---------- STORED ROWS ----------

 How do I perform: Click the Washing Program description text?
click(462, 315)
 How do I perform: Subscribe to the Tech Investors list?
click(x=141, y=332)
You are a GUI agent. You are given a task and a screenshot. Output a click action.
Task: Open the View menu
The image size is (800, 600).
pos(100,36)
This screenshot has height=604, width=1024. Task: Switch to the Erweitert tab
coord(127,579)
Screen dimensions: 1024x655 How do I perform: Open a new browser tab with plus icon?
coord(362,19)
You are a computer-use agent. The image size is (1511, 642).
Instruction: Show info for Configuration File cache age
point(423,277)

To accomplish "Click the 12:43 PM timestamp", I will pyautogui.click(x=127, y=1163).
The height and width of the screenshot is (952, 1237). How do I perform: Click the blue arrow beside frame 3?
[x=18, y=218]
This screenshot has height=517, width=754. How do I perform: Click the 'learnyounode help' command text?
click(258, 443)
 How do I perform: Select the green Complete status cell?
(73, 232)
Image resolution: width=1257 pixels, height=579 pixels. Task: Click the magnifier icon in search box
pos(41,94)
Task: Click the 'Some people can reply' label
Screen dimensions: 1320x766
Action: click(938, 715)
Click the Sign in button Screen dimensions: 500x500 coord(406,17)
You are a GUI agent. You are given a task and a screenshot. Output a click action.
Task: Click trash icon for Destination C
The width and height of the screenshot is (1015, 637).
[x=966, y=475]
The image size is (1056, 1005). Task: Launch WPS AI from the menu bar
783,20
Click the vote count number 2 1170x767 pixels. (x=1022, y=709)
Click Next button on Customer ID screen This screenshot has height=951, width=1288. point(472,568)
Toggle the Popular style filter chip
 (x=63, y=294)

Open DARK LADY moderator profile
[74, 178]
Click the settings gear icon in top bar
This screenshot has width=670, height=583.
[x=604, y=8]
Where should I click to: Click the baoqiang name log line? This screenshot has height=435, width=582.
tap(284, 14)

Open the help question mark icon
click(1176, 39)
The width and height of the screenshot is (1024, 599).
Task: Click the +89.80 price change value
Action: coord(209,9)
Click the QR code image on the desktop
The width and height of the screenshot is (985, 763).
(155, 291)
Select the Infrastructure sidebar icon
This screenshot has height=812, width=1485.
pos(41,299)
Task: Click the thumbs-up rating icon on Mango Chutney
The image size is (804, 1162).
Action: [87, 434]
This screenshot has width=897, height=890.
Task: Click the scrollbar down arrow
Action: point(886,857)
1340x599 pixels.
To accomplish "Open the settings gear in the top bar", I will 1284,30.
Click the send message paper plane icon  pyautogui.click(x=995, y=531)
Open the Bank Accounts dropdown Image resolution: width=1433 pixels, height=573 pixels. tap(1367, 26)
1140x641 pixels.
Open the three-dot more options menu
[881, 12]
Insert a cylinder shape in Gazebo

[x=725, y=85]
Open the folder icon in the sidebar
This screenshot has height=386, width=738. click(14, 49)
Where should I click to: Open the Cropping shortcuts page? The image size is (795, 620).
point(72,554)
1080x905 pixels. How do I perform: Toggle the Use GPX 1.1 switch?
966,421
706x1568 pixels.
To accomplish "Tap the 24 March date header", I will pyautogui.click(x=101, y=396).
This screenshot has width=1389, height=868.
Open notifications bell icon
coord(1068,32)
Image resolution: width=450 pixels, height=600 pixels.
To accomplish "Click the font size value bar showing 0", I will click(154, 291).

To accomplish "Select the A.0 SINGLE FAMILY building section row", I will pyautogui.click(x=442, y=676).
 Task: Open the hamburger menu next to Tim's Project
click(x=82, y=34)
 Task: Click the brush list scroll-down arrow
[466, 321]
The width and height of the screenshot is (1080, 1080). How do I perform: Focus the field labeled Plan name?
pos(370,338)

----------

> [GIVEN INSTRUCTION] Render every non-blank line of the entries above as a JSON array of strings, one string per line.

> [THE OUTPUT]
[
  " How do I perform: Click the Washing Program description text?",
  "click(462, 315)",
  " How do I perform: Subscribe to the Tech Investors list?",
  "click(x=141, y=332)",
  "You are a GUI agent. You are given a task and a screenshot. Output a click action.",
  "Task: Open the View menu",
  "The image size is (800, 600).",
  "pos(100,36)",
  "This screenshot has height=604, width=1024. Task: Switch to the Erweitert tab",
  "coord(127,579)",
  "Screen dimensions: 1024x655 How do I perform: Open a new browser tab with plus icon?",
  "coord(362,19)",
  "You are a computer-use agent. The image size is (1511, 642).",
  "Instruction: Show info for Configuration File cache age",
  "point(423,277)",
  "To accomplish \"Click the 12:43 PM timestamp\", I will pyautogui.click(x=127, y=1163).",
  "The height and width of the screenshot is (952, 1237). How do I perform: Click the blue arrow beside frame 3?",
  "[x=18, y=218]",
  "This screenshot has height=517, width=754. How do I perform: Click the 'learnyounode help' command text?",
  "click(258, 443)",
  " How do I perform: Select the green Complete status cell?",
  "(73, 232)",
  "Image resolution: width=1257 pixels, height=579 pixels. Task: Click the magnifier icon in search box",
  "pos(41,94)",
  "Task: Click the 'Some people can reply' label",
  "Screen dimensions: 1320x766",
  "Action: click(938, 715)",
  "Click the Sign in button Screen dimensions: 500x500 coord(406,17)",
  "You are a GUI agent. You are given a task and a screenshot. Output a click action.",
  "Task: Click trash icon for Destination C",
  "The width and height of the screenshot is (1015, 637).",
  "[x=966, y=475]",
  "The image size is (1056, 1005). Task: Launch WPS AI from the menu bar",
  "783,20",
  "Click the vote count number 2 1170x767 pixels. (x=1022, y=709)",
  "Click Next button on Customer ID screen This screenshot has height=951, width=1288. point(472,568)",
  "Toggle the Popular style filter chip",
  " (x=63, y=294)",
  "Open DARK LADY moderator profile",
  "[74, 178]",
  "Click the settings gear icon in top bar",
  "This screenshot has width=670, height=583.",
  "[x=604, y=8]",
  "Where should I click to: Click the baoqiang name log line? This screenshot has height=435, width=582.",
  "tap(284, 14)",
  "Open the help question mark icon",
  "click(1176, 39)",
  "The width and height of the screenshot is (1024, 599).",
  "Task: Click the +89.80 price change value",
  "Action: coord(209,9)",
  "Click the QR code image on the desktop",
  "The width and height of the screenshot is (985, 763).",
  "(155, 291)",
  "Select the Infrastructure sidebar icon",
  "This screenshot has height=812, width=1485.",
  "pos(41,299)",
  "Task: Click the thumbs-up rating icon on Mango Chutney",
  "The image size is (804, 1162).",
  "Action: [87, 434]",
  "This screenshot has width=897, height=890.",
  "Task: Click the scrollbar down arrow",
  "Action: point(886,857)",
  "1340x599 pixels.",
  "To accomplish \"Open the settings gear in the top bar\", I will 1284,30.",
  "Click the send message paper plane icon  pyautogui.click(x=995, y=531)",
  "Open the Bank Accounts dropdown Image resolution: width=1433 pixels, height=573 pixels. tap(1367, 26)",
  "1140x641 pixels.",
  "Open the three-dot more options menu",
  "[881, 12]",
  "Insert a cylinder shape in Gazebo",
  "[x=725, y=85]",
  "Open the folder icon in the sidebar",
  "This screenshot has height=386, width=738. click(14, 49)",
  "Where should I click to: Open the Cropping shortcuts page? The image size is (795, 620).",
  "point(72,554)",
  "1080x905 pixels. How do I perform: Toggle the Use GPX 1.1 switch?",
  "966,421",
  "706x1568 pixels.",
  "To accomplish \"Tap the 24 March date header\", I will pyautogui.click(x=101, y=396).",
  "This screenshot has width=1389, height=868.",
  "Open notifications bell icon",
  "coord(1068,32)",
  "Image resolution: width=450 pixels, height=600 pixels.",
  "To accomplish \"Click the font size value bar showing 0\", I will click(154, 291).",
  "To accomplish \"Select the A.0 SINGLE FAMILY building section row\", I will pyautogui.click(x=442, y=676).",
  " Task: Open the hamburger menu next to Tim's Project",
  "click(x=82, y=34)",
  " Task: Click the brush list scroll-down arrow",
  "[466, 321]",
  "The width and height of the screenshot is (1080, 1080). How do I perform: Focus the field labeled Plan name?",
  "pos(370,338)"
]